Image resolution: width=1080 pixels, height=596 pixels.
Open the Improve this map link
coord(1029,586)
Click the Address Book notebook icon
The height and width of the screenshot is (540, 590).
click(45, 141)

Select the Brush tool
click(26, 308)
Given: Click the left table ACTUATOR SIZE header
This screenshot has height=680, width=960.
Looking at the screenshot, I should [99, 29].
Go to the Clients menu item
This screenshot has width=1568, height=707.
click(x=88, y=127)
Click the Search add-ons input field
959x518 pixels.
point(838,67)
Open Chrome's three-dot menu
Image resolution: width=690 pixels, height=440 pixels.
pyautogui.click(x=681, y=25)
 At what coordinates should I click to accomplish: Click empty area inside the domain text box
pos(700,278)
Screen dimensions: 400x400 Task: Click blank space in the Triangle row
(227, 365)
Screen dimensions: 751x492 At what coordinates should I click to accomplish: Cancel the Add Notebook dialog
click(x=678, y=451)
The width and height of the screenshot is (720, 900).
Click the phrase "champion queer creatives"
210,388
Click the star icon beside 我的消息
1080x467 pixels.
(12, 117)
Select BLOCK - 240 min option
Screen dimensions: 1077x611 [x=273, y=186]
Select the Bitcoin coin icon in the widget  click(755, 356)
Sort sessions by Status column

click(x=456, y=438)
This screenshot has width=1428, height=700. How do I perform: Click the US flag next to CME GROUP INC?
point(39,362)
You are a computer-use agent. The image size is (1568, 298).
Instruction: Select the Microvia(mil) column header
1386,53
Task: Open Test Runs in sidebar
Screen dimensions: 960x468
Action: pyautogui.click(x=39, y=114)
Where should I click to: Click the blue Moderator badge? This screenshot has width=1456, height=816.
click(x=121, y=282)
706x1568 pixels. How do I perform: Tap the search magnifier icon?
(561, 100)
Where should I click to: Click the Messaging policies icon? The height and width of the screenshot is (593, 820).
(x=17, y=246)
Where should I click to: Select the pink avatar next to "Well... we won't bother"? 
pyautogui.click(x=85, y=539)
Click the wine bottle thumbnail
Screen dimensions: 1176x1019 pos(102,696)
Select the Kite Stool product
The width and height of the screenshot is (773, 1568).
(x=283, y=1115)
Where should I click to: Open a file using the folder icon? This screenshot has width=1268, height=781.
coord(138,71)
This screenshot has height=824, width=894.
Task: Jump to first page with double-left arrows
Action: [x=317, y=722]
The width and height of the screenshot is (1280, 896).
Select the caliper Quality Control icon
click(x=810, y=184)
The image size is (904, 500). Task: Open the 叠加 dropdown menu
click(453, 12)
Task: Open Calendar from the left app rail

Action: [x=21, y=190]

__________________________________________________

• Try it: Return the records given above in their entirety, word for word.

• Written response:
Image resolution: width=1080 pixels, height=596 pixels.
Open the Improve this map link
coord(1029,586)
Click the Address Book notebook icon
The height and width of the screenshot is (540, 590).
click(45, 141)

Select the Brush tool
click(26, 308)
Given: Click the left table ACTUATOR SIZE header
This screenshot has height=680, width=960.
Looking at the screenshot, I should [99, 29].
Go to the Clients menu item
This screenshot has width=1568, height=707.
click(x=88, y=127)
Click the Search add-ons input field
959x518 pixels.
point(838,67)
Open Chrome's three-dot menu
Image resolution: width=690 pixels, height=440 pixels.
pyautogui.click(x=681, y=25)
 At what coordinates should I click to accomplish: Click empty area inside the domain text box
pos(700,278)
Screen dimensions: 400x400 Task: Click blank space in the Triangle row
(227, 365)
Screen dimensions: 751x492 At what coordinates should I click to accomplish: Cancel the Add Notebook dialog
click(x=678, y=451)
The width and height of the screenshot is (720, 900).
Click the phrase "champion queer creatives"
210,388
Click the star icon beside 我的消息
1080x467 pixels.
(12, 117)
Select BLOCK - 240 min option
Screen dimensions: 1077x611 [x=273, y=186]
Select the Bitcoin coin icon in the widget  click(755, 356)
Sort sessions by Status column

click(x=456, y=438)
This screenshot has width=1428, height=700. How do I perform: Click the US flag next to CME GROUP INC?
point(39,362)
You are a computer-use agent. The image size is (1568, 298).
Instruction: Select the Microvia(mil) column header
1386,53
Task: Open Test Runs in sidebar
Screen dimensions: 960x468
Action: pyautogui.click(x=39, y=114)
Where should I click to: Click the blue Moderator badge? This screenshot has width=1456, height=816.
click(x=121, y=282)
706x1568 pixels. How do I perform: Tap the search magnifier icon?
(561, 100)
Where should I click to: Click the Messaging policies icon? The height and width of the screenshot is (593, 820).
(x=17, y=246)
Where should I click to: Select the pink avatar next to "Well... we won't bother"? 
pyautogui.click(x=85, y=539)
Click the wine bottle thumbnail
Screen dimensions: 1176x1019 pos(102,696)
Select the Kite Stool product
The width and height of the screenshot is (773, 1568).
(x=283, y=1115)
Where should I click to: Open a file using the folder icon? This screenshot has width=1268, height=781.
coord(138,71)
This screenshot has height=824, width=894.
Task: Jump to first page with double-left arrows
Action: [x=317, y=722]
The width and height of the screenshot is (1280, 896).
Select the caliper Quality Control icon
click(x=810, y=184)
The image size is (904, 500). Task: Open the 叠加 dropdown menu
click(453, 12)
Task: Open Calendar from the left app rail

Action: [x=21, y=190]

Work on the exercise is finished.